"Żołnierze Powstania Warszawskiego swoją walką, niezmożoną wytrwałością, determinacją, awansowali nas do rangi narodu niepodległego" - te słowa Antoniego Macierewicza przypomniał na początku programu Michał Rachoń. - A przecież militarne powstanie przegraliśmy - dodał dziennikarz.
- Ta sprawa jest dyskusyjna w sposób oczywisty - odparł szef MON Antoni Macierewicz. - Wiele osób wskazuje na to, że na skutek szczególnego zbiegu okoliczności, wielkiego, 2-miesięcznego oporu polskiego i powstrzymania się Rosjan spowolniliśmy ofensywę. W związku z tym sprawiliśmy, że alianci zachodni zdobyli więcej terenu niż w innym wypadku - mówił minister na antenie TVP Info.
- Powstanie Warszawskie miało nie tylko ten moralny, formacyjny wymiar.
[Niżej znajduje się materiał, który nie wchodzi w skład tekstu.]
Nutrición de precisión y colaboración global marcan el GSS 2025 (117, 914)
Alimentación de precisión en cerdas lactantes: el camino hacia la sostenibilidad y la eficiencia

Miało także istotny wymiar dla przebiegu ostatnich miesięcy II Wojny Światowej - ocenił Macierewicz. Dodał zaraz, że "zna analizy", wg. których dzięki Powstaniu ZSRR zajął mniejszą część terytorium Europy.
Macierewicz powiedział, że rzeź mieszkańców Woli, dokonana przez Niemców na początku Powstania Warszawskiego, bez wątpienia była aktem ludobójstwa. W rozmowie z TVP Info minister obrony narodowej podkreślił, że próby zaprzeczania temu faktowi, pojawiające się po stronie niemieckiej, nie są warte polemiki.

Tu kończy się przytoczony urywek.